De plus, il est exclu lorsque le local pris à bail ne constitue qu’une partie de l’immeuble vendu.

3 e Civ., 19 juin 2025, n° 23-17.604

 

Vente de la chose louée – exclusion du droit de préférence du preneur à bail :  Local ne constituant qu’une partie de l’immeuble vendu.

Il résulte de l’article L. 145-46-1 du code de commerce que le locataire à bail commercial ne bénéficie pas d’un droit de préférence lorsque le local pris à bail ne constitue qu’une partie de l’immeuble vendu.

3 e Civ., 19 juin 2025, n° 23-19.292

 

Servitudes diverses – assiette du passage – détermination de l’enclave

Une servitude pour cause d’enclave ne peut être instituée que pour l’usage et l’utilité d’un fonds déterminé et non au profit d’une personne.
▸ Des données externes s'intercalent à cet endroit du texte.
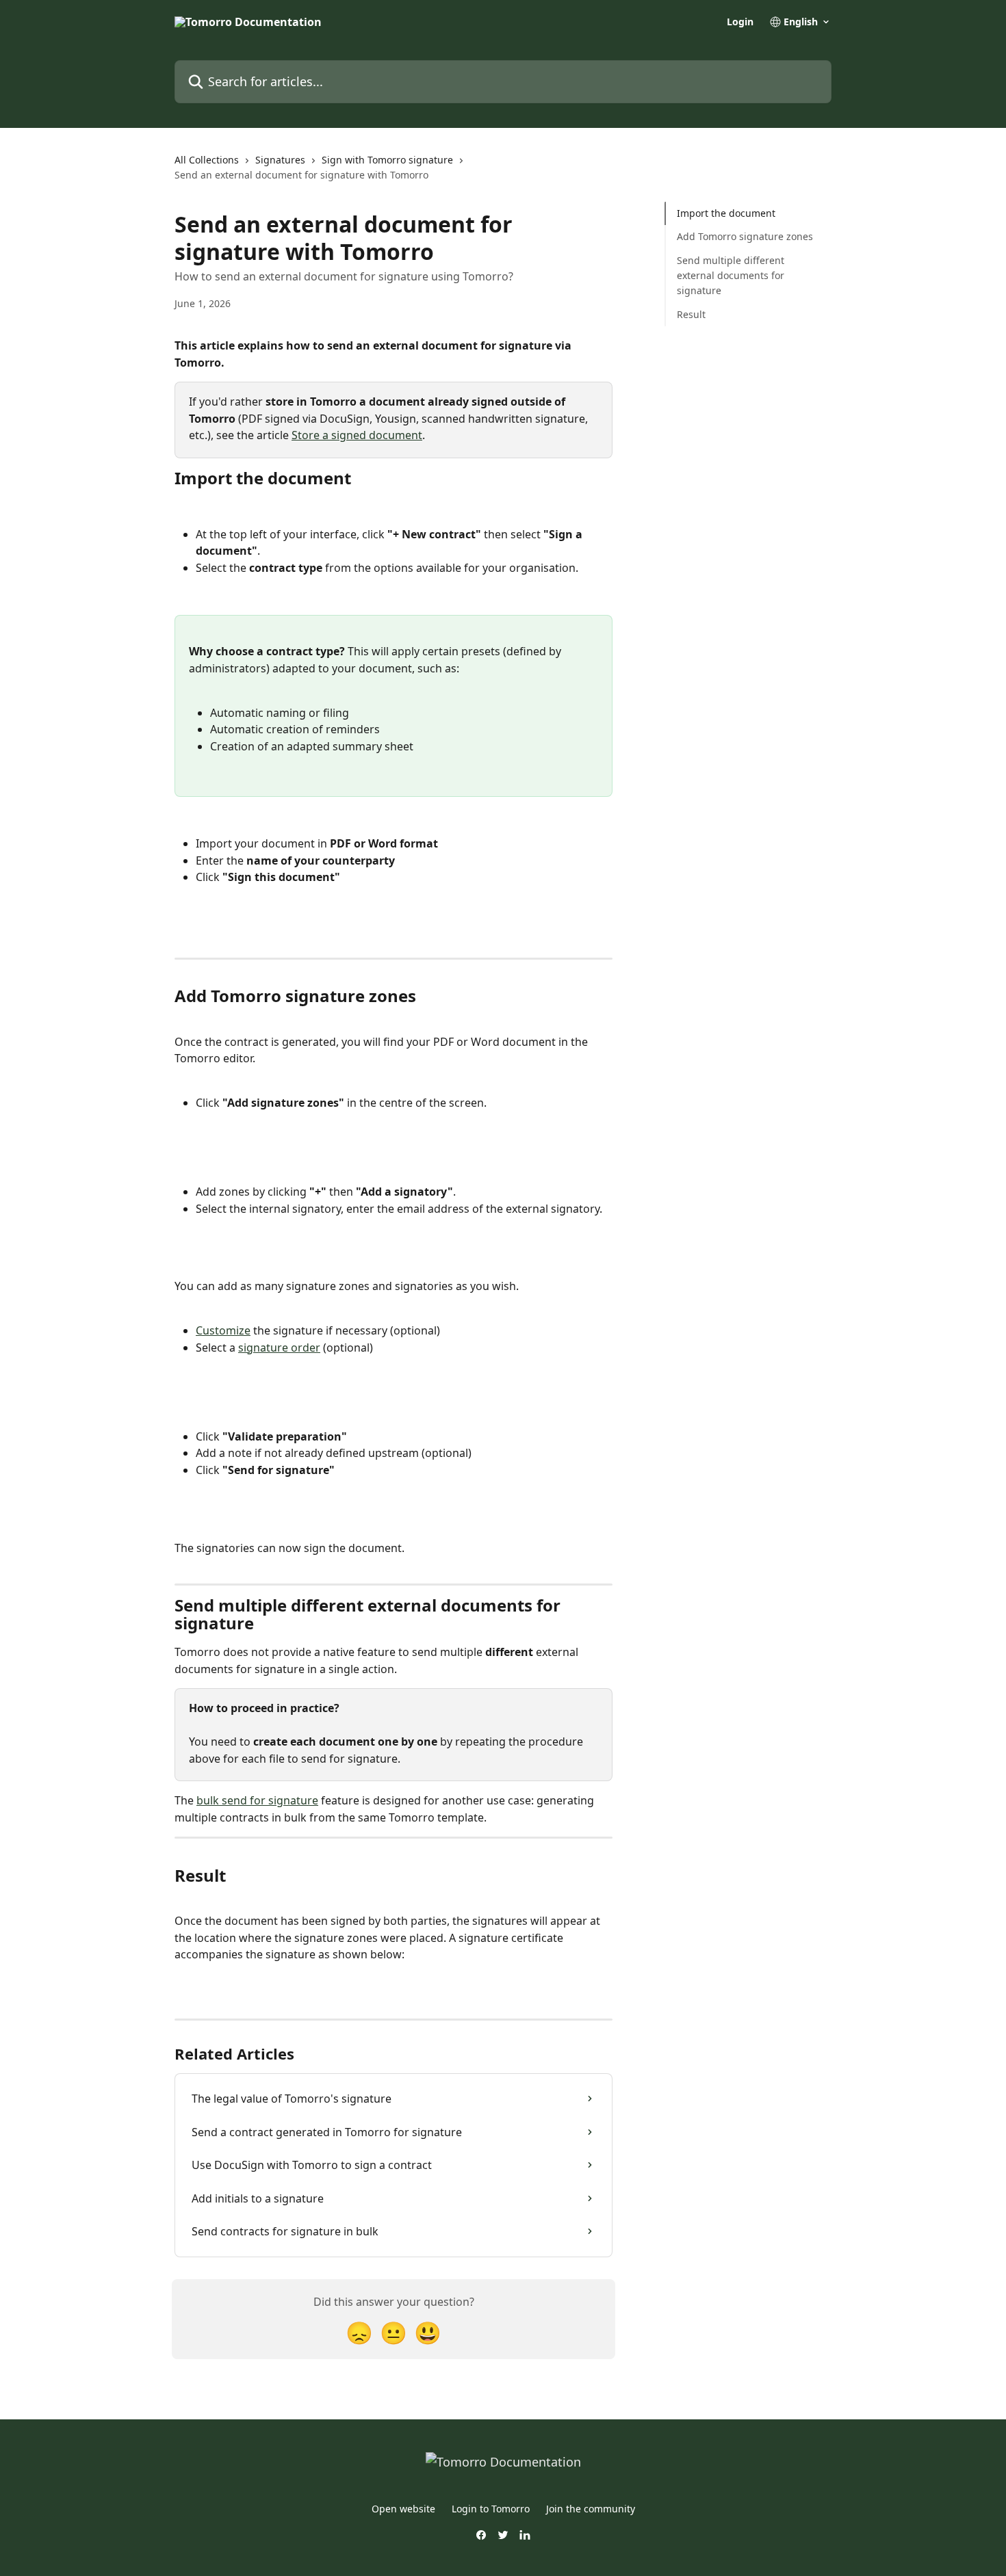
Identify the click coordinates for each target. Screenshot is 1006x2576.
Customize (223, 1330)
3 e Civ., 19 juin 2025, n° 24-11.456

 

 

Sous-traitant – Rapports avec l’entrepreneur principal –Moment de la fourniture de caution ou délégation de paiement

Les parties à un contrat de sous-traitance peuvent convenir que celui-ci ne sera formé ou ne prendra effet qu’à compter de la date à laquelle le sous-traitant sera agréé par le maître de l’ouvrage et ses conditions de paiement par lui acceptées.

Dans ce cas, l’existence d’une délégation de paiement du maître de l’ouvrage au bénéfice du sous-traitant ou la délivrance par l’entrepreneur principal d’un engagement de caution à son profit à la date de l’agrément du sous-traitant et de l’acceptation de ses conditions de paiement par le maître de l’ouvrage est exclusive de la nullité du sous-traité, sauf commencement des travaux du sous-traitant antérieur à l’obtention de ces garanties.
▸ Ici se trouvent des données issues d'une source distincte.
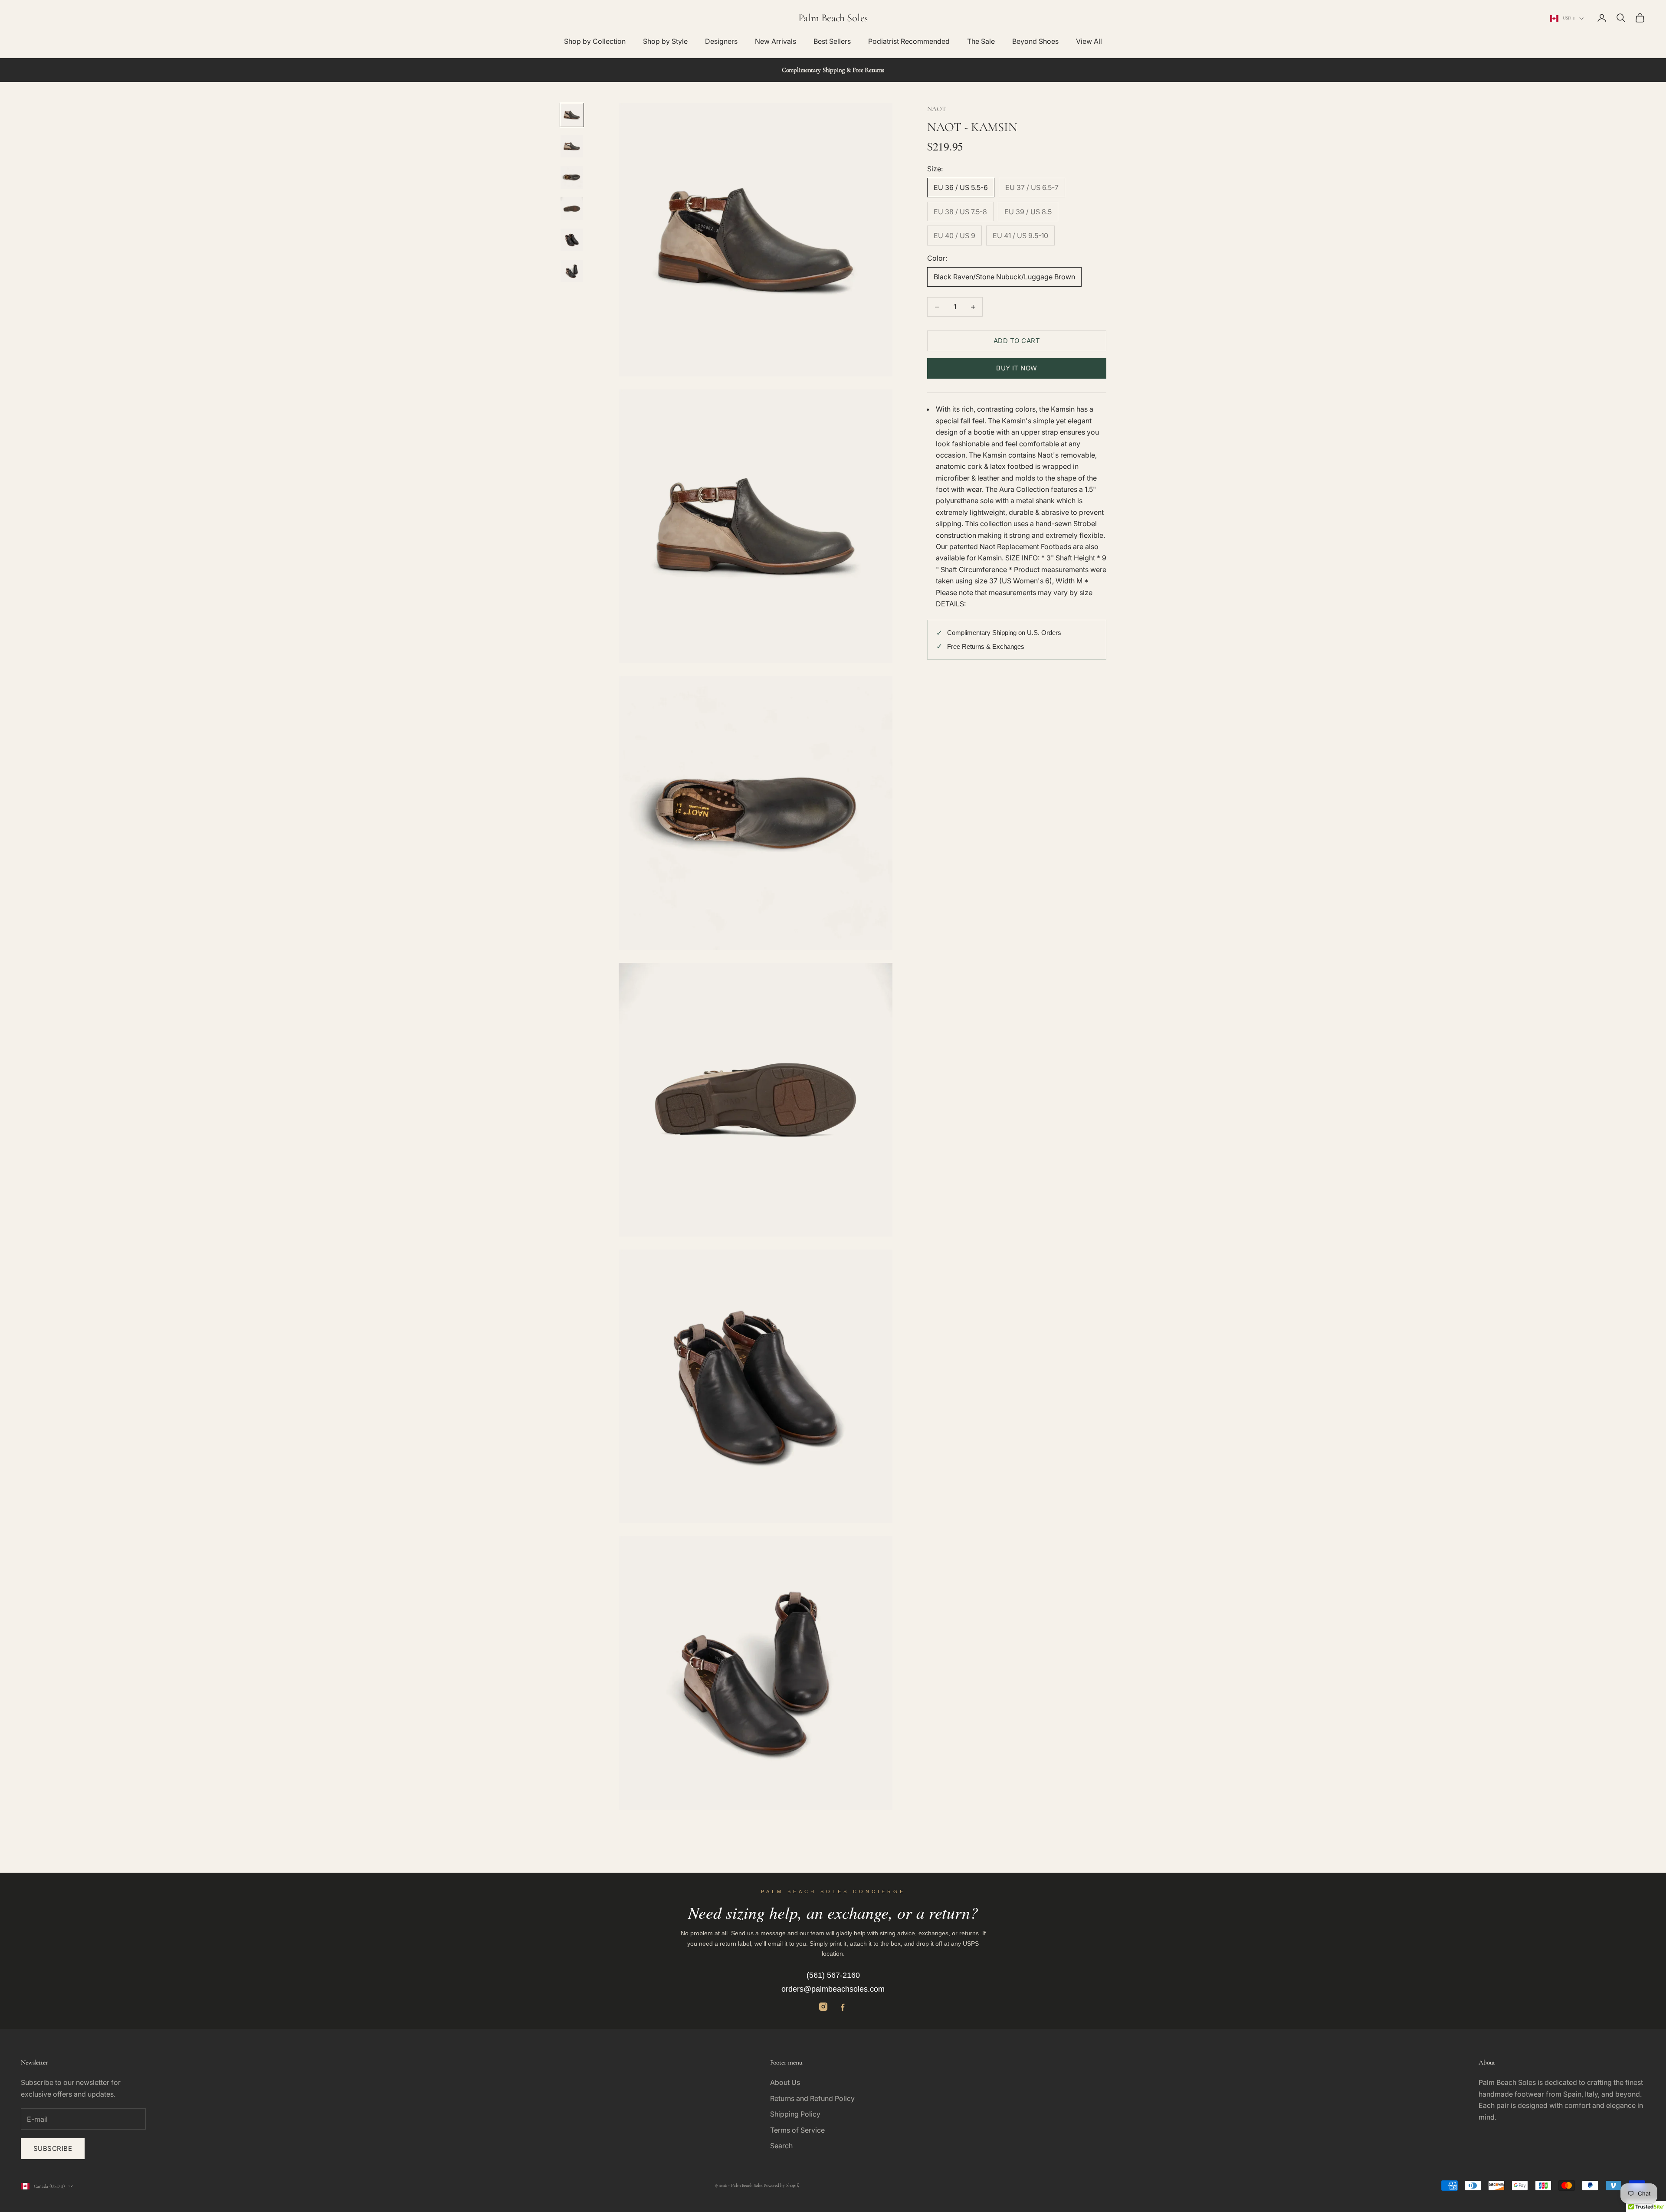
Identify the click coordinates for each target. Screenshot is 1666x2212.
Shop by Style (665, 41)
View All (1089, 41)
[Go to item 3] (572, 177)
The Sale (981, 41)
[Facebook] (843, 2007)
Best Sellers (832, 41)
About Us (785, 2082)
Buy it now (1016, 368)
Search (781, 2145)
3 e Civ., 30 avril 2025, n° 23-19.086, (B), FS

 

Mesures conservatoires ou de remise en état – Trouble manifestement illicite – Installation sans autorisation préalable d’une vidéosurveillance dirigée vers un chemin voisin.

Constitue un trouble manifestement illicite l’installation d’une caméra de surveillance permettant de capter l’image de personnes empruntant un chemin situé sur un fonds voisin.